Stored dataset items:
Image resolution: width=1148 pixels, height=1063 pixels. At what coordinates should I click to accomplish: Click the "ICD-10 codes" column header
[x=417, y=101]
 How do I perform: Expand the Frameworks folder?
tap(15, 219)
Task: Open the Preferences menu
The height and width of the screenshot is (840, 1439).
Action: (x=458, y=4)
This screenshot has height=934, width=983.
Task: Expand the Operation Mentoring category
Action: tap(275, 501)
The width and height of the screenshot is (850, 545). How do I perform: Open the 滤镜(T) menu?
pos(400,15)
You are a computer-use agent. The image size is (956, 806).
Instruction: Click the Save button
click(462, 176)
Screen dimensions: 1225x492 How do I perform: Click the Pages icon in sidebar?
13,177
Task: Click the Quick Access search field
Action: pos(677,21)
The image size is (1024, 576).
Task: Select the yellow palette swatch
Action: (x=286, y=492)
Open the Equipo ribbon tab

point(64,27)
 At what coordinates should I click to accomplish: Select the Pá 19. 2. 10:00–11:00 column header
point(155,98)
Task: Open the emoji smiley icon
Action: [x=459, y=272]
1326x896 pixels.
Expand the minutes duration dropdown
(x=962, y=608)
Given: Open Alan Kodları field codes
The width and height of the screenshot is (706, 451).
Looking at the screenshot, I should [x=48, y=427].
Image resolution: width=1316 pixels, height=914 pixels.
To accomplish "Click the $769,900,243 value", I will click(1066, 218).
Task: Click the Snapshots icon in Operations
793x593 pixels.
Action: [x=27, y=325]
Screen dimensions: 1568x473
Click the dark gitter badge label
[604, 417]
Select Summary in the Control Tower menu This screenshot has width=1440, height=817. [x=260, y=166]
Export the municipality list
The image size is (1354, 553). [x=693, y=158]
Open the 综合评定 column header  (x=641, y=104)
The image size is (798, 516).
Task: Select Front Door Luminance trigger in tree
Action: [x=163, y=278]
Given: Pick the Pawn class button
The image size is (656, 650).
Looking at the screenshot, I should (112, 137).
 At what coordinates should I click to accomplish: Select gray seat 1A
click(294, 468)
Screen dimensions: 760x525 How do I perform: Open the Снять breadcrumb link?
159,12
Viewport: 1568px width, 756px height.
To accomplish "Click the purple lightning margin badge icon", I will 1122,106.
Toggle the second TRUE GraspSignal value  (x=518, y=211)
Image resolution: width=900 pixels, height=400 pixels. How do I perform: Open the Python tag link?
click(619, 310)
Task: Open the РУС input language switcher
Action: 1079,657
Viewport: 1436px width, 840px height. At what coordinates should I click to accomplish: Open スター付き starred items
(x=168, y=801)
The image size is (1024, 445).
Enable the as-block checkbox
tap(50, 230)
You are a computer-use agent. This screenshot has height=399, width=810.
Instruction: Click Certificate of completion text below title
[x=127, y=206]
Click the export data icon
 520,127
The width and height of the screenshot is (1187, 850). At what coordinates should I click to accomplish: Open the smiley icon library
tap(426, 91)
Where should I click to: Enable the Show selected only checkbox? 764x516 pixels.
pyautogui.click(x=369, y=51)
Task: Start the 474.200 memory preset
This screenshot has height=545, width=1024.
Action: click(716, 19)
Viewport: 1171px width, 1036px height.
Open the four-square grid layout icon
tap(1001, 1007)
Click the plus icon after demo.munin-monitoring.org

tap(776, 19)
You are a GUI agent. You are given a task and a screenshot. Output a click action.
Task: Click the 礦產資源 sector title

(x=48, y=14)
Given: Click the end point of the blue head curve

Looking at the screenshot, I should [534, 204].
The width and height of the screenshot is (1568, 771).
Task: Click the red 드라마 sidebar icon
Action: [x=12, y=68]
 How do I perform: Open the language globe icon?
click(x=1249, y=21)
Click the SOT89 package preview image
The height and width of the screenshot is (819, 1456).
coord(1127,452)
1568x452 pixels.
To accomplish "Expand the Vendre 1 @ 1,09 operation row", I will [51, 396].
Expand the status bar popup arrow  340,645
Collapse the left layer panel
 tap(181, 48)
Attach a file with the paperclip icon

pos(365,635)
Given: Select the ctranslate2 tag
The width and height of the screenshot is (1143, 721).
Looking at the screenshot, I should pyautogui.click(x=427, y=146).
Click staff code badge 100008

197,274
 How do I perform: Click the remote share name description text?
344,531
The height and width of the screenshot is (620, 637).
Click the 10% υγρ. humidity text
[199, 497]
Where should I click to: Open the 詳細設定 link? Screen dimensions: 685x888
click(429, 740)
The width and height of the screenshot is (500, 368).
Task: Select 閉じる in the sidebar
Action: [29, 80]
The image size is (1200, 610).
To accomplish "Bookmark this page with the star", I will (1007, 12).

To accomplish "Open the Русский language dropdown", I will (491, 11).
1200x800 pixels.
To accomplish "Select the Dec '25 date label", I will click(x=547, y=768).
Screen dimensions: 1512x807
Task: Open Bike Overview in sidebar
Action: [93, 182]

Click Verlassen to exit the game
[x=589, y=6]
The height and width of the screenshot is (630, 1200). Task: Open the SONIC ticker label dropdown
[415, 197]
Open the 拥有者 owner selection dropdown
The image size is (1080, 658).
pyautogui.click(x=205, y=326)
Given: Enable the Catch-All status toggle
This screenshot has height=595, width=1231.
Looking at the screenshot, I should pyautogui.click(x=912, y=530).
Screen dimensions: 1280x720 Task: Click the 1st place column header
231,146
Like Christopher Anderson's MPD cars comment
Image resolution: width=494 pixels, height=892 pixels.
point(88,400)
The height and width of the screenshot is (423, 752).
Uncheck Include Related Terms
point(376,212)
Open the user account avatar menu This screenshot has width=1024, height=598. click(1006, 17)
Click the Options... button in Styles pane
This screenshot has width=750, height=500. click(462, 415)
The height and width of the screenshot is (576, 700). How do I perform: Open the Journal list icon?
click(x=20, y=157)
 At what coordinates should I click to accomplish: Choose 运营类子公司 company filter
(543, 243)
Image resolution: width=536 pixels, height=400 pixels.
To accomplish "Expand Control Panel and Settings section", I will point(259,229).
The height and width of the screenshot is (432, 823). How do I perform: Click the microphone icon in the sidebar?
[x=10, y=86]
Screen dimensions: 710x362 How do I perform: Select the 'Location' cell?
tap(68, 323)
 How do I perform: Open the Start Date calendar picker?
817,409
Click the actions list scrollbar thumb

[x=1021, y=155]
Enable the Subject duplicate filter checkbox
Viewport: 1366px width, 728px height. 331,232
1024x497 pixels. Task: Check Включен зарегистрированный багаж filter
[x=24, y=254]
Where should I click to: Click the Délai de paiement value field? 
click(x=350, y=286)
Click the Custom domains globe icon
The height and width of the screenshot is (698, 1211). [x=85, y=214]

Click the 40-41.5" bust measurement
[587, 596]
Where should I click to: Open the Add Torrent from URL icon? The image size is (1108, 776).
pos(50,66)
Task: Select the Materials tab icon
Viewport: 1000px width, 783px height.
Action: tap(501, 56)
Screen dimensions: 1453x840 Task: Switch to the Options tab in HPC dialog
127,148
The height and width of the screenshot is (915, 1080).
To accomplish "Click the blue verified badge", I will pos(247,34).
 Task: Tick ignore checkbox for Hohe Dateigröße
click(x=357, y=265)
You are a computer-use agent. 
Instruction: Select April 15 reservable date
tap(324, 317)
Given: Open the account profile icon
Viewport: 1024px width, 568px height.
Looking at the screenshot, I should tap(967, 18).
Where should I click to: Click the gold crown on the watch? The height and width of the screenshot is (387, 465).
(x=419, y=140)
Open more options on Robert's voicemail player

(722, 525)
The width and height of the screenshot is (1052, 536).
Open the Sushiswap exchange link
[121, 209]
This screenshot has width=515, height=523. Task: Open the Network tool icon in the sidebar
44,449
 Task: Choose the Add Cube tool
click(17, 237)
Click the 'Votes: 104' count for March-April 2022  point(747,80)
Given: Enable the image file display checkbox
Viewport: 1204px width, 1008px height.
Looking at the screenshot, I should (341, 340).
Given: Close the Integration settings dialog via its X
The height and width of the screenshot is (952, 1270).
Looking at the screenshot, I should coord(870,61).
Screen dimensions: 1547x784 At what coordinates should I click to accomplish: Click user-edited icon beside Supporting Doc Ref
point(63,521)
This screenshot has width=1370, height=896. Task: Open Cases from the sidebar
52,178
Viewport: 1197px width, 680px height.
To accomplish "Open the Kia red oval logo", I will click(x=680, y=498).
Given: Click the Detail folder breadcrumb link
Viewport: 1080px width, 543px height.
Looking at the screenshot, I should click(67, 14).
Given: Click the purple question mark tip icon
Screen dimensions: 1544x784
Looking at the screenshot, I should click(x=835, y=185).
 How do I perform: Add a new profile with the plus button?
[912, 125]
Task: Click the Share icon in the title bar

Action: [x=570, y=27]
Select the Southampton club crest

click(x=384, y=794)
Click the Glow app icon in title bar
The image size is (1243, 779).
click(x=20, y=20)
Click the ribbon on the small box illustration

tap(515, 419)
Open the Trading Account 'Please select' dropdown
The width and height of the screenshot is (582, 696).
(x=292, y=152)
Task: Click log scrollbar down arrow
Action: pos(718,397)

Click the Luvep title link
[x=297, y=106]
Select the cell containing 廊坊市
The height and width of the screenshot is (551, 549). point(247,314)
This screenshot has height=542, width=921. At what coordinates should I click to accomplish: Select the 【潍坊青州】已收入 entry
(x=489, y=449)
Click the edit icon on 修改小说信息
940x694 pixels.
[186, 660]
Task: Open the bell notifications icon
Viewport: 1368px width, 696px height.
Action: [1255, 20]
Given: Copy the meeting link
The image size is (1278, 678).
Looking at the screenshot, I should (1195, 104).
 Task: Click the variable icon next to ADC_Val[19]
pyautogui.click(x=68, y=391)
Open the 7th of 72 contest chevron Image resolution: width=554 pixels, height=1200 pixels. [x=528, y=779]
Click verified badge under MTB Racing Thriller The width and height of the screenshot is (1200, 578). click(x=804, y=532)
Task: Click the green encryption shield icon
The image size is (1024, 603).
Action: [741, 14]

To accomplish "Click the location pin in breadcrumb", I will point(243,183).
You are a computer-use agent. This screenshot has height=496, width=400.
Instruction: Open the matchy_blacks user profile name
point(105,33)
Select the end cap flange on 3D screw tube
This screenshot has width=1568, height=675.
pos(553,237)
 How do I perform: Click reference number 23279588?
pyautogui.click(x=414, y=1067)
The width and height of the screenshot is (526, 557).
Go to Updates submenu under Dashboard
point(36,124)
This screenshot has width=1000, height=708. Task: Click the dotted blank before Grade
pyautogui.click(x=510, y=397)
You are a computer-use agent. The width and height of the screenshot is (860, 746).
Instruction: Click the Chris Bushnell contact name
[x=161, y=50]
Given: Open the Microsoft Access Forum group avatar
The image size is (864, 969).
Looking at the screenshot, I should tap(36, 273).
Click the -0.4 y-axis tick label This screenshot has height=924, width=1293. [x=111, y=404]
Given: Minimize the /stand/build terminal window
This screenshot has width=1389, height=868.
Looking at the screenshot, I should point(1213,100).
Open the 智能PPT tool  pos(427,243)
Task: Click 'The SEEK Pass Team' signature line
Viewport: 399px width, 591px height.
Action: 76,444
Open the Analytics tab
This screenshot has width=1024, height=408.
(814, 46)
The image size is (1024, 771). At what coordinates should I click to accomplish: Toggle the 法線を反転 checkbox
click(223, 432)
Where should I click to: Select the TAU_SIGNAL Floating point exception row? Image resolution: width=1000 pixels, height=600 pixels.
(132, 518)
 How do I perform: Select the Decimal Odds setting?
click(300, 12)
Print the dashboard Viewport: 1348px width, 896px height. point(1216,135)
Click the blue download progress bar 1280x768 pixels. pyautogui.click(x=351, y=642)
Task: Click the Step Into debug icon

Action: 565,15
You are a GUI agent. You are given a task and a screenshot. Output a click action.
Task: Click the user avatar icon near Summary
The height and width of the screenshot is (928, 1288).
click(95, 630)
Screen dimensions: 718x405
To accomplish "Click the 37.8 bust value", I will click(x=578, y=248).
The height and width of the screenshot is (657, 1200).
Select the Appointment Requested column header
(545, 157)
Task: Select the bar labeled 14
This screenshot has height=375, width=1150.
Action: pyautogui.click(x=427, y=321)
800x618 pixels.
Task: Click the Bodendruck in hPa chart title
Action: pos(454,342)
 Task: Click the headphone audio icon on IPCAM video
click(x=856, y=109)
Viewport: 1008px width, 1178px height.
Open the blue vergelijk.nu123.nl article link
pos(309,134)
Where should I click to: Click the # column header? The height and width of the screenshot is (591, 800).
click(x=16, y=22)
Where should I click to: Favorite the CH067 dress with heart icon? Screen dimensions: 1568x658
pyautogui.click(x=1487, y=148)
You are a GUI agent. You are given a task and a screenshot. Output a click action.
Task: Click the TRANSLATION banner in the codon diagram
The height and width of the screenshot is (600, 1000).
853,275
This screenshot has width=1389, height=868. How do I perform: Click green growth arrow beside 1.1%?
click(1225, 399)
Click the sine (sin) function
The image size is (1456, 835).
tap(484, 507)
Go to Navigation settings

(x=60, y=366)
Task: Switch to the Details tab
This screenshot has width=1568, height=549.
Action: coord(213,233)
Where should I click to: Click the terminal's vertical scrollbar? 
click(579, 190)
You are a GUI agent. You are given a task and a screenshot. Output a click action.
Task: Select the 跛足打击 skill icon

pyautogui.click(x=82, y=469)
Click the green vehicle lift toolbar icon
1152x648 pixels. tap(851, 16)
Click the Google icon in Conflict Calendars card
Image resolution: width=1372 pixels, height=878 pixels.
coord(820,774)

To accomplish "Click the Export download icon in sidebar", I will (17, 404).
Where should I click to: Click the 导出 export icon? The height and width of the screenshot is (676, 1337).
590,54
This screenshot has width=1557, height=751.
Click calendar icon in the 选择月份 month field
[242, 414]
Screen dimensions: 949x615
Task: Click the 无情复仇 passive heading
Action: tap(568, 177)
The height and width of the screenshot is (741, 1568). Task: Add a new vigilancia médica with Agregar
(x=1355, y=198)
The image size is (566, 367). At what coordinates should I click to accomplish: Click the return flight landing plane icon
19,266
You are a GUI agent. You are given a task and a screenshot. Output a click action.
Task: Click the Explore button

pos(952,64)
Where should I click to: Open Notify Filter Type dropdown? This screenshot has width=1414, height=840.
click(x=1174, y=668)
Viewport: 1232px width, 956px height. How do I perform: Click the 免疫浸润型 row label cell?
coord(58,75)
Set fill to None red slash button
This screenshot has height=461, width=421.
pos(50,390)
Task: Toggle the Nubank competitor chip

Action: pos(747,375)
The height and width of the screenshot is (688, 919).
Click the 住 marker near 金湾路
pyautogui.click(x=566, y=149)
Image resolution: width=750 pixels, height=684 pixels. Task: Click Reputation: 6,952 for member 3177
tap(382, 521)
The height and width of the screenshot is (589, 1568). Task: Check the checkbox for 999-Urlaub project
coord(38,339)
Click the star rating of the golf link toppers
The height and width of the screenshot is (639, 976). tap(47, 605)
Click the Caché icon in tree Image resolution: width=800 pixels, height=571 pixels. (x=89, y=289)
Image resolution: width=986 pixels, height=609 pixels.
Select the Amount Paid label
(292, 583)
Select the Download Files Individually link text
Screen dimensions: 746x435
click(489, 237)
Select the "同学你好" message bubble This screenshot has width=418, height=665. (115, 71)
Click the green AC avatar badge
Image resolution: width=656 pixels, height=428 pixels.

● **Task goal**
All that is wanted is an exact copy of the lines above from the one with "The height and width of the screenshot is (952, 1270)." through the one with "Task: Open the bell notifications icon", with both ends included.

● **Response to the exercise**
The height and width of the screenshot is (952, 1270).
Looking at the screenshot, I should coord(870,61).
Screen dimensions: 1547x784 At what coordinates should I click to accomplish: Click user-edited icon beside Supporting Doc Ref
point(63,521)
This screenshot has width=1370, height=896. Task: Open Cases from the sidebar
52,178
Viewport: 1197px width, 680px height.
To accomplish "Open the Kia red oval logo", I will click(x=680, y=498).
Given: Click the Detail folder breadcrumb link
Viewport: 1080px width, 543px height.
Looking at the screenshot, I should click(67, 14).
Given: Click the purple question mark tip icon
Screen dimensions: 1544x784
Looking at the screenshot, I should click(x=835, y=185).
 How do I perform: Add a new profile with the plus button?
[912, 125]
Task: Click the Share icon in the title bar

Action: [x=570, y=27]
Select the Southampton club crest

click(x=384, y=794)
Click the Glow app icon in title bar
The image size is (1243, 779).
click(x=20, y=20)
Click the ribbon on the small box illustration

tap(515, 419)
Open the Trading Account 'Please select' dropdown
The width and height of the screenshot is (582, 696).
(x=292, y=152)
Task: Click log scrollbar down arrow
Action: pos(718,397)

Click the Luvep title link
[x=297, y=106]
Select the cell containing 廊坊市
The height and width of the screenshot is (551, 549). point(247,314)
This screenshot has height=542, width=921. At what coordinates should I click to accomplish: Select the 【潍坊青州】已收入 entry
(x=489, y=449)
Click the edit icon on 修改小说信息
940x694 pixels.
[186, 660]
Task: Open the bell notifications icon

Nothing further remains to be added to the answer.